Colorectal cancer screenings…

… who gets them and who doesn’t is the subject of new research out from a combined institute at UNC-Chapel Hill and the RTP-based research company RTI.

Talked to RTI’s Debra Holden who lead the study, and she says there are folks who tend not to get screened. They’re:

-low income

-less educated

-have no insurance

-Asian

-Latino

-recent immigrants (less than 15 years in the US), and therefore unfamiliar with the US healthcare system

-have limited access to care, like in rural parts of NC

None of these is particularly surprising.

Now, there’s been a lot of chatter in the research about the cost-effectiveness of tests like colonoscopies and sigmoidoscopies. The argument is that they get used more because they generate money for doctors and screening centers – they’re reimbursed well.

But Holden says there are older technologies that are waaaay cheaper, such as the stool guaiac test (say GWEYE-ack). It’s a little card that the doctor gives you, you bring it home, collect a sample of your own poop and then give it back to the doctor.

Collecting your own poop usually elicits an, “Ewwwww!” but I’d ask if its worse than a tube stuck up your butt…

The guiac test, a.k.a. the occult blood test, works best if you do this three times – the test detects hidden (occult) blood. It costs less than a hundred dollars. Research shows it’s good for screening, and the national guidelines (CDC, American Cancer Society, et al) suggest this should be the first thing used, reserving sigmoidoscopies for once every 5 years and colonoscopies for once every 10 years.

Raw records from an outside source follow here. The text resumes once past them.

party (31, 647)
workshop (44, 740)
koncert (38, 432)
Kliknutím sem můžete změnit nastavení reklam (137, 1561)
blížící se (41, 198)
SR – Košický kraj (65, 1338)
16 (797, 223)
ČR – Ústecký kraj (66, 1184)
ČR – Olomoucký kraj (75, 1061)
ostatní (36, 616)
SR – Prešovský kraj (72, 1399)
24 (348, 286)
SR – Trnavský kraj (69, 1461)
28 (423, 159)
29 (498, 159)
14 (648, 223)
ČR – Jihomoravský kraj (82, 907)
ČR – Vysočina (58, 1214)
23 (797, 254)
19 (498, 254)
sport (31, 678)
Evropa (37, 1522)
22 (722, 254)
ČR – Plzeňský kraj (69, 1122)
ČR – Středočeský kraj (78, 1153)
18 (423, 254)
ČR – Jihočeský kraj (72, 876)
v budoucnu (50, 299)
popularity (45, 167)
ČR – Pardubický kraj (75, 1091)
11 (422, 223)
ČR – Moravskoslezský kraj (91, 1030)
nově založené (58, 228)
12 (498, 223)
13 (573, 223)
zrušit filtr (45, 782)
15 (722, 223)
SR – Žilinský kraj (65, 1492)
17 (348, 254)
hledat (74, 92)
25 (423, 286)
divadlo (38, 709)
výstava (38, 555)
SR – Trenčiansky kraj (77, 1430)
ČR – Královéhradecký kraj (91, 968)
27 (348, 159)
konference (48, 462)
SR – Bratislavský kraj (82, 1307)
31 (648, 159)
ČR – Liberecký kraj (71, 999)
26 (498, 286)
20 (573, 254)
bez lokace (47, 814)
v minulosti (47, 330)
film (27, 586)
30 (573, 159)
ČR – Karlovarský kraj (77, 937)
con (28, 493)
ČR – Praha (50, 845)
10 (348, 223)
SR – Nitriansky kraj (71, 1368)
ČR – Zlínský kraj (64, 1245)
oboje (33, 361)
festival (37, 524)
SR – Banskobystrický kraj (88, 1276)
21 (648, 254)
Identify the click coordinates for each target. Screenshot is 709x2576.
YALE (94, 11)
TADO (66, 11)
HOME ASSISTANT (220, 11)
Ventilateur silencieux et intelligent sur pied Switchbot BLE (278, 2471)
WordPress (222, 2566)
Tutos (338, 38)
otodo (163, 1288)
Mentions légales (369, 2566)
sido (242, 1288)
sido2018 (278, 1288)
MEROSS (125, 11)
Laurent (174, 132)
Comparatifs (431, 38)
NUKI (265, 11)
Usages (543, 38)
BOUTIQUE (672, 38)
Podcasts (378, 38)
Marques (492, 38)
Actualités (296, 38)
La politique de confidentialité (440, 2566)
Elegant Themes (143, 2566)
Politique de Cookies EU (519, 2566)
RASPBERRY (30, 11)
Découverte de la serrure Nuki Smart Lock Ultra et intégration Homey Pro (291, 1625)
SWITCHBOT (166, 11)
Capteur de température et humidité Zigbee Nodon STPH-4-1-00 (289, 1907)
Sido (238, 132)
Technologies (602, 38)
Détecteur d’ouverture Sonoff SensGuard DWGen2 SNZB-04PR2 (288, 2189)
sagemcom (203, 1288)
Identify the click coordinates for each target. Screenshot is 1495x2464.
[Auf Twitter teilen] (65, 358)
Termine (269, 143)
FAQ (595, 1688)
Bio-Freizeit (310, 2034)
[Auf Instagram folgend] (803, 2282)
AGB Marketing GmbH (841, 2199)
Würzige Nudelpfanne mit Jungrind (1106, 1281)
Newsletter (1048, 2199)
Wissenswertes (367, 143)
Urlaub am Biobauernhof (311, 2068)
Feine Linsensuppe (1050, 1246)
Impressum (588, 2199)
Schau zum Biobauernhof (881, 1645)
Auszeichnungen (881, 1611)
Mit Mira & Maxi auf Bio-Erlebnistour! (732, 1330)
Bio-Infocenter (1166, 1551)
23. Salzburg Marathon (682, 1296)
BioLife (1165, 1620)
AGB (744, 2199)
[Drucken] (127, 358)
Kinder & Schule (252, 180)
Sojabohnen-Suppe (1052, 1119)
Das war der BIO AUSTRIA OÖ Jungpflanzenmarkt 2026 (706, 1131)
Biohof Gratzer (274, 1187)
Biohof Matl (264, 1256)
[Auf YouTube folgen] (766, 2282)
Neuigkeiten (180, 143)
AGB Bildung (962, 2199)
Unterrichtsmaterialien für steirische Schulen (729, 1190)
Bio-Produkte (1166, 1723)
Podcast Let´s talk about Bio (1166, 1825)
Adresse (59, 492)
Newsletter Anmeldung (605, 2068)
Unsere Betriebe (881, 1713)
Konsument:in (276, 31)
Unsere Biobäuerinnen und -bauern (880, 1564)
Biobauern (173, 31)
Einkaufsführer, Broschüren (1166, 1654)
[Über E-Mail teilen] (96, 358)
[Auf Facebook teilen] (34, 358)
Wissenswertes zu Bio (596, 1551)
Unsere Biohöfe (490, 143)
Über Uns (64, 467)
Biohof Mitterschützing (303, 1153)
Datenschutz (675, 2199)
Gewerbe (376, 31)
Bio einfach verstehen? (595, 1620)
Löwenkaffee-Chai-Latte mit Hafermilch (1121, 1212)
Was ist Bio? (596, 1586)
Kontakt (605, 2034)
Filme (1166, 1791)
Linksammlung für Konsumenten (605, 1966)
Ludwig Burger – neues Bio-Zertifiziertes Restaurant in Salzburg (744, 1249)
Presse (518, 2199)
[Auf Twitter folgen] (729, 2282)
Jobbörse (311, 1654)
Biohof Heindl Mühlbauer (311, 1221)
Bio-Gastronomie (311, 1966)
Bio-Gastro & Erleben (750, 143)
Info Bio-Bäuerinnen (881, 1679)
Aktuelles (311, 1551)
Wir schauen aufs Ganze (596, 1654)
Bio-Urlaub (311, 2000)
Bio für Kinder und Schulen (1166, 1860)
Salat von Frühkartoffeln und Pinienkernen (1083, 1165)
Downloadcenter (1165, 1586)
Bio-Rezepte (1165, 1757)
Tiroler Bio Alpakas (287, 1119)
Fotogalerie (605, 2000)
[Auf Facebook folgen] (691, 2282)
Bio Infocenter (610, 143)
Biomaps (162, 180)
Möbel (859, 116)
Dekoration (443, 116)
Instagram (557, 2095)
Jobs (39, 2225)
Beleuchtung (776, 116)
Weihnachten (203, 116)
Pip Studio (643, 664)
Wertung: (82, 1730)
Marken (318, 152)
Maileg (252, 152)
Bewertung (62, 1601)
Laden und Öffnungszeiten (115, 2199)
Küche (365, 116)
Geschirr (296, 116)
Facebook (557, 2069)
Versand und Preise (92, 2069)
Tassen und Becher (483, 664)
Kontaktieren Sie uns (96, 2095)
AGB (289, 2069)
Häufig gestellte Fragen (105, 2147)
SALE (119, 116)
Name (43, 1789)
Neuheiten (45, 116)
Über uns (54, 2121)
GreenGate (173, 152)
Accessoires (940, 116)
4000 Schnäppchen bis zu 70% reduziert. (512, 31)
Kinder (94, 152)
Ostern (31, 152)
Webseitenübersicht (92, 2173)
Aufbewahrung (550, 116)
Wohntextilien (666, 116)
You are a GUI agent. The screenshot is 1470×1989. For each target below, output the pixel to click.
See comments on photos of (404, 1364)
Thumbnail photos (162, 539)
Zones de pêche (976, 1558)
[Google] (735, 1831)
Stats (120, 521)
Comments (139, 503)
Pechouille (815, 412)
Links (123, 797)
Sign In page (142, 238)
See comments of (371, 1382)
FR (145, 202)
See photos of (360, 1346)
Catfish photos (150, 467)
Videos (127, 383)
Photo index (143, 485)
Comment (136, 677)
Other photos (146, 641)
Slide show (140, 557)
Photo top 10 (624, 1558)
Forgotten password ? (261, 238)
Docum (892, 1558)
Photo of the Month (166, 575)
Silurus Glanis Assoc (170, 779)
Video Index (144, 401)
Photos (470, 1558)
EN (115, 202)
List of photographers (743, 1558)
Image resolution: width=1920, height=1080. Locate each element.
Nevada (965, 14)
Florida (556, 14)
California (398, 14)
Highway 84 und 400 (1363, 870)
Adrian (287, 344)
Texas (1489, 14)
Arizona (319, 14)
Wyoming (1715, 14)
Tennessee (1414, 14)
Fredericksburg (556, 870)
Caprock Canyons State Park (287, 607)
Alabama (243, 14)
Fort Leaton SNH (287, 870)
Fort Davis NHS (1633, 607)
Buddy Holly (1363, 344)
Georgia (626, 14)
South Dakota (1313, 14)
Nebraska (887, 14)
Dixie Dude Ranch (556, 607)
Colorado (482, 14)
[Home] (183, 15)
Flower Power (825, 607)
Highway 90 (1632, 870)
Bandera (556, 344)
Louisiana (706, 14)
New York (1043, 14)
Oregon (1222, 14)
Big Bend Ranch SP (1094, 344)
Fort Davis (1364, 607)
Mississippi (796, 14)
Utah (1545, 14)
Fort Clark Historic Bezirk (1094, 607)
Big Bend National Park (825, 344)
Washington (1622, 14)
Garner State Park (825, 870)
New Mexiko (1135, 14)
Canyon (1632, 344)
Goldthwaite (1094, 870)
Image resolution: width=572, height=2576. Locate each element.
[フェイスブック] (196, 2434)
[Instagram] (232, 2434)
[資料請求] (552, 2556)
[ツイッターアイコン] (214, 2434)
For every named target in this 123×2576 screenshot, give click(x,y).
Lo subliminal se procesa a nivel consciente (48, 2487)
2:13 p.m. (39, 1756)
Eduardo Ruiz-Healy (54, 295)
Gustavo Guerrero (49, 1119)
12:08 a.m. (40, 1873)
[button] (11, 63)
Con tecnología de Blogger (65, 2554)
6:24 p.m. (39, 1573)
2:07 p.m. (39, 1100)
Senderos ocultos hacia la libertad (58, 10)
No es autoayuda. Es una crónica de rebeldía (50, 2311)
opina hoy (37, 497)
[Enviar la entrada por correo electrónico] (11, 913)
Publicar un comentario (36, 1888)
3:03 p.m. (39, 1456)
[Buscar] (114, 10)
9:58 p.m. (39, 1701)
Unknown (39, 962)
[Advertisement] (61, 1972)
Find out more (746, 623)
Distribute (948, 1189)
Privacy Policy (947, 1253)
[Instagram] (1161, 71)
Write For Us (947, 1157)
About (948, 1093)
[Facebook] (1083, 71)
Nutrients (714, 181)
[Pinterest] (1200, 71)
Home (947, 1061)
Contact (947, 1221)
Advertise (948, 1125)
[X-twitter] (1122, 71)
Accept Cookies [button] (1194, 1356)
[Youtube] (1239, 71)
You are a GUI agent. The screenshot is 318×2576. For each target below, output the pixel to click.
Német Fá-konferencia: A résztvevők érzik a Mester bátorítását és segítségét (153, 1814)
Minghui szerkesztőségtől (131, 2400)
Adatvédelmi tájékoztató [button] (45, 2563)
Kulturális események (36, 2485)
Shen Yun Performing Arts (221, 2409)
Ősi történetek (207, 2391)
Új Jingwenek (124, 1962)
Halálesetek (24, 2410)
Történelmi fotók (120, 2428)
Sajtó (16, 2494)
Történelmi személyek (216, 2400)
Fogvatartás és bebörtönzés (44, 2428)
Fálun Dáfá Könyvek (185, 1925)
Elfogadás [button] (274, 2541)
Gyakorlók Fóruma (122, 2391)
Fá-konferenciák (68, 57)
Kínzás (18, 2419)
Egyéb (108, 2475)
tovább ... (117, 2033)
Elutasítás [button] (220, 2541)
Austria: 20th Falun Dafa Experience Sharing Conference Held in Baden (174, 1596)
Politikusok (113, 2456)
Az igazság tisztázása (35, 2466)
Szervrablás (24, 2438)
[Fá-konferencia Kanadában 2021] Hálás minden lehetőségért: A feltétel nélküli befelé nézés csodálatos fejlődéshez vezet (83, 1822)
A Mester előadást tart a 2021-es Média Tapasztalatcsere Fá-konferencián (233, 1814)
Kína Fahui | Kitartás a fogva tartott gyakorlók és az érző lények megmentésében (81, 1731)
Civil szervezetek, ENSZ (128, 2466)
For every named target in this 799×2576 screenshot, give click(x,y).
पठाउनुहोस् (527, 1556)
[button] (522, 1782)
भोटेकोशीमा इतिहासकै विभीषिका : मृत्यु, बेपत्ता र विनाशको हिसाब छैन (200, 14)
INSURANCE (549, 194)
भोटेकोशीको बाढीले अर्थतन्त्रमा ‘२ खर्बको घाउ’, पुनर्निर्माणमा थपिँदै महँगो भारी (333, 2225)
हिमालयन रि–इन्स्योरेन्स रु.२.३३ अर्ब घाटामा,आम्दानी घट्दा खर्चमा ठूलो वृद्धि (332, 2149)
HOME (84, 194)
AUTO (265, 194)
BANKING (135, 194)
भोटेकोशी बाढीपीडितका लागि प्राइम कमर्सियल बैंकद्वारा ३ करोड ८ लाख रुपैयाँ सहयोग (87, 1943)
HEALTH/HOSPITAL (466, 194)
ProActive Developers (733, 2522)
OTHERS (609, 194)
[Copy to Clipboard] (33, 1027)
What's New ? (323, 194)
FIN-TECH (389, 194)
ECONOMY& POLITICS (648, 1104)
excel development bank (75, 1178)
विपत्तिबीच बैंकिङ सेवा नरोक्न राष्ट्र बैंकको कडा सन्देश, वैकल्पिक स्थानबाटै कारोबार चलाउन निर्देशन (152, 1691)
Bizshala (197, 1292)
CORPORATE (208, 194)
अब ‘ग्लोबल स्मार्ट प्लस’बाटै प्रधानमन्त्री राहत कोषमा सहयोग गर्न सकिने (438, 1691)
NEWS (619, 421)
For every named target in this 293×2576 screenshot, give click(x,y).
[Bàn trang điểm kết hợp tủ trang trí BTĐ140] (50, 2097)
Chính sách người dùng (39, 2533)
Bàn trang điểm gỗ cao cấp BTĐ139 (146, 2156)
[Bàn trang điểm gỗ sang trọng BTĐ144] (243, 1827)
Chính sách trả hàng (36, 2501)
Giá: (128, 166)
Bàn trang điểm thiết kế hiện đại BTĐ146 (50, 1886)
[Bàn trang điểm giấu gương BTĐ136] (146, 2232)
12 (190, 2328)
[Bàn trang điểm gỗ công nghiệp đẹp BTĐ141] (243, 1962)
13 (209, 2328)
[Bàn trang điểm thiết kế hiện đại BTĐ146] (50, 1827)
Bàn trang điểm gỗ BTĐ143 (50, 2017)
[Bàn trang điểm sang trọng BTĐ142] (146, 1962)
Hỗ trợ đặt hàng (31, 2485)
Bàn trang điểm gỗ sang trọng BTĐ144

However, Holden’s data show that rates of colonoscopy have increased over the past decade, while use of the other, cheaper-but-effective screening methods has stayed essentially flat.

Here’s how she put it:

“…there has been an awful lot of research done and studies published on different types of new tests, because our society tends to be enamored with new technologies, and so people always, if they talk about test, they want the newest, most innovative test that they can get even if it’s not necessarily proven that it would be the best option for them.

So there are a lot of research studies on that, and not so many on how you get people you to use the tests that we know work. So we were saying that there needed to be a lot more research done because there are some strategies out there that have been proven to work, to increase people’s screening rates, but not very much research done on that. So there needs to be more research done on that and less on these new high tech tests because we know we have some already that work.”